* Alıntılanan metin
İnsanlığın şu anda içinde bulunduğu duruma bir bakın ve düşünün, bu şekilde gitmeye devam ederse ne olacak acaba? Sonsuza kadar bu şekilde var olmasına izin verilebilir mi? İnsanoğlu bu konuda bir şey yapmazsa Cennet yapar. İnsan ırkı ne zaman büyük felaketler deneyimlemiş ise, hep bu gibi koşullar altındadır. Bugüne kadar yaptığım konuşmalarda insanlığın başına gelen bu büyük felaketler konusuna hiç değinmedim. İlgi çeken bu konu, dinler ve birçok insan tarafından tartışılmıştır. Herkese şu soruyu sormak istiyorum, herkes bunu bir düşünsün: Bizim insan toplumumuzda ahlak standardı korkunç bir değişikliğe uğradı. İnsanlar arasındaki gerginlik had safhaya ulaşmış durumda. Çok tehlikeli bir noktaya gelindiğini düşünmüyor musunuz? Bu nedenle, şu anki zaman içinde yaşadığımız nesnel olarak var olan bu çevre, yüksek seviyelere doğru kendilerini geliştiren uygulayıcılarımızı ciddi bir şekilde engelliyor. Caddelerin ortasında çıplak resimler asılmış sergileniyor. Kafanızı kaldırır kaldırmaz onları görüyorsunuz.

* Aşağıdakileri tamamlayın
**a)** Alıntılanan metne göre caddelerin ortasında ne sergileniyor?
**b)** Girdilerin başından "tap(119, 65)" ifadesini içeren satıra kadar, iki uç da dahil olmak üzere, satırları istekleriyle birlikte yeniden yazın. Yanıtlardaki koordinatları 0,35 ile çarparak ölçekleyin, tam sayıya yuvarlayın (buçuklar yukarı) ve yalnızca bu satırları verin.

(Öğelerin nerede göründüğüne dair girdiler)

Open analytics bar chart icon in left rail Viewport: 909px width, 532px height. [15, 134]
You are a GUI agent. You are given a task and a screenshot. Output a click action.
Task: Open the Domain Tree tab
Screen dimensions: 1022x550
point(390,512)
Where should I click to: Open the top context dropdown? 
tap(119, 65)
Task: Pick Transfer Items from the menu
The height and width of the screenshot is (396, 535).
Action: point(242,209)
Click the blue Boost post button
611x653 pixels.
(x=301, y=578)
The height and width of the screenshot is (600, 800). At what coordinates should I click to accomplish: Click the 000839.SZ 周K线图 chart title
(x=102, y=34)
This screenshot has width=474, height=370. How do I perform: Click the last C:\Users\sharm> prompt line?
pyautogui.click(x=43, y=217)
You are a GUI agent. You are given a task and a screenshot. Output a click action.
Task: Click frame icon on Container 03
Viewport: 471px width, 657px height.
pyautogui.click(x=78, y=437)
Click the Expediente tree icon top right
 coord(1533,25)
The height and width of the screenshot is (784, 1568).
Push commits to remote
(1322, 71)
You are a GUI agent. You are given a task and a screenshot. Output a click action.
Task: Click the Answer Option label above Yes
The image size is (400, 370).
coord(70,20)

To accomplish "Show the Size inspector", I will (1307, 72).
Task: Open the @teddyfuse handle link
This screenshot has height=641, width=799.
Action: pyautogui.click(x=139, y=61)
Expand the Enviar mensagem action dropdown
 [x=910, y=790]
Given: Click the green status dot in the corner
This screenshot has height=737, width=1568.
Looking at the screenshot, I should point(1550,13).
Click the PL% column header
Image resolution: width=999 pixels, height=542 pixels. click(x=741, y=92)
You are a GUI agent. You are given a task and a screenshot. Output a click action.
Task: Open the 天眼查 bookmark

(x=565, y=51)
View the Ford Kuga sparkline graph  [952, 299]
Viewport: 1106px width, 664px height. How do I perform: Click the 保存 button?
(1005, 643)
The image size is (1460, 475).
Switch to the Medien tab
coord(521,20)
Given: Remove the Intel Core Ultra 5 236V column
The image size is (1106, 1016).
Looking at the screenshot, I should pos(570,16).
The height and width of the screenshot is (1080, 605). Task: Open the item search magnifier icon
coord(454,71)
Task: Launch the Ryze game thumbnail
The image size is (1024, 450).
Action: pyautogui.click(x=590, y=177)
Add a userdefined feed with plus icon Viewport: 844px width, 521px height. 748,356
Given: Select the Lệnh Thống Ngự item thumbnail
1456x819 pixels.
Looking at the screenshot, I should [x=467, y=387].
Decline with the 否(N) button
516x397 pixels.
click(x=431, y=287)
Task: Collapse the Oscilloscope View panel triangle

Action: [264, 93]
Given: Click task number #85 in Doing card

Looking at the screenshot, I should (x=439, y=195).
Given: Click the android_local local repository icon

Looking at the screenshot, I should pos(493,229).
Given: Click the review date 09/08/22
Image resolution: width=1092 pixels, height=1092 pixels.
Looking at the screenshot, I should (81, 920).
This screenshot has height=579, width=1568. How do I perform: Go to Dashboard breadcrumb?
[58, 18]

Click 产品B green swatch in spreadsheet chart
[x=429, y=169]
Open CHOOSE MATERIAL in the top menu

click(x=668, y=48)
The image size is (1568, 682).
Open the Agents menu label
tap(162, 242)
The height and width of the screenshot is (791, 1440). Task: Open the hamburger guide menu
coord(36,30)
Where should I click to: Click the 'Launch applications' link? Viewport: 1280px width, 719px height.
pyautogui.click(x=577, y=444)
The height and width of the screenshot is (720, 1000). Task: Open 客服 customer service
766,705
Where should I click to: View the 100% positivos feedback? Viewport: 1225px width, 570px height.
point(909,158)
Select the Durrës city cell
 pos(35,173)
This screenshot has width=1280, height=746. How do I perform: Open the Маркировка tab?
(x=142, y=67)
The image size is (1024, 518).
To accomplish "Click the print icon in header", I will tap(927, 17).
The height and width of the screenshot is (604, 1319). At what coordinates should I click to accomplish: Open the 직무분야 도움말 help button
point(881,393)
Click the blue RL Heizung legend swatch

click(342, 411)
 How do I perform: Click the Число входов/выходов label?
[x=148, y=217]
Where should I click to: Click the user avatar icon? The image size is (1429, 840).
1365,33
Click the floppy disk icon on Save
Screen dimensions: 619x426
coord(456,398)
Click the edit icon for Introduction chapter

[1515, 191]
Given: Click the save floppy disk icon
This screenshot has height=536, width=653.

* Yanıtlar
**a)** Çıplak resimler asılı olarak sergileniyor.

**b)**
Open analytics bar chart icon in left rail Viewport: 909px width, 532px height. [5, 47]
You are a GUI agent. You are given a task and a screenshot. Output a click action.
Task: Open the Domain Tree tab
Screen dimensions: 1022x550
point(137,179)
Where should I click to: Open the top context dropdown? 
tap(42, 23)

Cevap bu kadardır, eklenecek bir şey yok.